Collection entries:
________________________
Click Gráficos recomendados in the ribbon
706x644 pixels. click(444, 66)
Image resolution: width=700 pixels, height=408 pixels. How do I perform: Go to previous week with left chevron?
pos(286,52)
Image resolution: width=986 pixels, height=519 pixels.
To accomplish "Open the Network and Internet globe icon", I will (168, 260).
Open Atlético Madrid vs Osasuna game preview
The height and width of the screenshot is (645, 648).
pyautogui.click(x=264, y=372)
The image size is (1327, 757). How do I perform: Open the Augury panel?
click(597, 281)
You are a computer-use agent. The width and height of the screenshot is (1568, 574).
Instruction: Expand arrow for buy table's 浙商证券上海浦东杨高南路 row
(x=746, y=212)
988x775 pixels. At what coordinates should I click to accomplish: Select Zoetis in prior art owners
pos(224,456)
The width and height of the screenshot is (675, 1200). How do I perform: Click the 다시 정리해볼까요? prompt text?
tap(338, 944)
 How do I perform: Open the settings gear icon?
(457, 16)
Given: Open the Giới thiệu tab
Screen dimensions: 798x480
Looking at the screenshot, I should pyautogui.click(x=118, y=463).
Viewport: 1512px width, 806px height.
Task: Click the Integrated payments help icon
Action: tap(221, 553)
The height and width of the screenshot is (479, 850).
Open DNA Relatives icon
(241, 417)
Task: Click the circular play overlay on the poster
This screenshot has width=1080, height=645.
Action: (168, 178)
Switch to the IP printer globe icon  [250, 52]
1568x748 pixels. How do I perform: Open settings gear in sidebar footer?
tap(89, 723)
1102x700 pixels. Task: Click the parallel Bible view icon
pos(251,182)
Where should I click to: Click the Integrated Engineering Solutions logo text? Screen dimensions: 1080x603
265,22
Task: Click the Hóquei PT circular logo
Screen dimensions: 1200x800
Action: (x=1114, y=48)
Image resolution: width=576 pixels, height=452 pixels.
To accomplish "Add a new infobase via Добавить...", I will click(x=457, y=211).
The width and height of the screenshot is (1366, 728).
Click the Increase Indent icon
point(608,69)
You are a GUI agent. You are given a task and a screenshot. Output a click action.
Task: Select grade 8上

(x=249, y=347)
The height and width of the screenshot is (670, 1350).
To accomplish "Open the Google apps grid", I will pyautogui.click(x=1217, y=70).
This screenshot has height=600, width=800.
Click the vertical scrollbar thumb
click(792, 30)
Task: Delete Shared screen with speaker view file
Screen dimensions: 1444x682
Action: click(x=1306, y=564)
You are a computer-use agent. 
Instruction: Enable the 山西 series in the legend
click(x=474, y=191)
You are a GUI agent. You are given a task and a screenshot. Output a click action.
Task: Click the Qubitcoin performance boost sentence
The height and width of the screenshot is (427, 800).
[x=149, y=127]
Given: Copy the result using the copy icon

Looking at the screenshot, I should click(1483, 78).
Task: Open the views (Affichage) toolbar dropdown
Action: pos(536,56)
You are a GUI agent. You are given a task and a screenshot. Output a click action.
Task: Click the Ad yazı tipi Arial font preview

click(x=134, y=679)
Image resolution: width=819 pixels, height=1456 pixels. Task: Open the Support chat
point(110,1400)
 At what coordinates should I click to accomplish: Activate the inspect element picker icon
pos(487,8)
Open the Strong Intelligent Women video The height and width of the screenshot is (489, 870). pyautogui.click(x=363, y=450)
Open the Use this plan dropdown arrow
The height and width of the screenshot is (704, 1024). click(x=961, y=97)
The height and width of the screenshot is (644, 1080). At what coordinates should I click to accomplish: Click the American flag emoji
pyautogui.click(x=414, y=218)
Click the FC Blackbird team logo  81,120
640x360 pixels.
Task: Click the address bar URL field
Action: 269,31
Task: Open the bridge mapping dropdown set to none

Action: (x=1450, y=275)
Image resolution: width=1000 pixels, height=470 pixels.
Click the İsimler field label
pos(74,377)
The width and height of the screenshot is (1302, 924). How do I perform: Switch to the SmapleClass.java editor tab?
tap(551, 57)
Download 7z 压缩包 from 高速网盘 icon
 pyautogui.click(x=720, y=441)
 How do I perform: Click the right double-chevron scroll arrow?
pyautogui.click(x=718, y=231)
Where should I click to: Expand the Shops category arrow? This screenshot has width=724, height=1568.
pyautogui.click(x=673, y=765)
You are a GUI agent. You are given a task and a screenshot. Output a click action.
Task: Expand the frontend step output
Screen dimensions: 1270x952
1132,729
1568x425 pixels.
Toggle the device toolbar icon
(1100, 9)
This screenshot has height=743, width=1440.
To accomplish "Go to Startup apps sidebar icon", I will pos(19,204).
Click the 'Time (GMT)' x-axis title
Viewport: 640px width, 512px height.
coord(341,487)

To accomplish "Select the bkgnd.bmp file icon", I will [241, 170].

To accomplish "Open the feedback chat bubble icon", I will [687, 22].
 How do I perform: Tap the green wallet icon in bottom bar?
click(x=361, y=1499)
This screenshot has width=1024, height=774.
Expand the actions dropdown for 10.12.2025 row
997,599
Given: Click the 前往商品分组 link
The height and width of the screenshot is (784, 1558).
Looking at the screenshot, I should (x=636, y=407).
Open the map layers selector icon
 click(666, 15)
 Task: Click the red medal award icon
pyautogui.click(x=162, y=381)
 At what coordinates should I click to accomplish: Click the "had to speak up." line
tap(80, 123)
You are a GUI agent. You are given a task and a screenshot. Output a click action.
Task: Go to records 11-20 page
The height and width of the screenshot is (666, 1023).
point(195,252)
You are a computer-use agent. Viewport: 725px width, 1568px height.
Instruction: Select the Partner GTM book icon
________________________
TASK GOAL: For each line in the data that holds the word "apps", copy the line.

RESPONSE FOR THIS EXERCISE:
To accomplish "Open the Google apps grid", I will pyautogui.click(x=1217, y=70).
To accomplish "Go to Startup apps sidebar icon", I will pos(19,204).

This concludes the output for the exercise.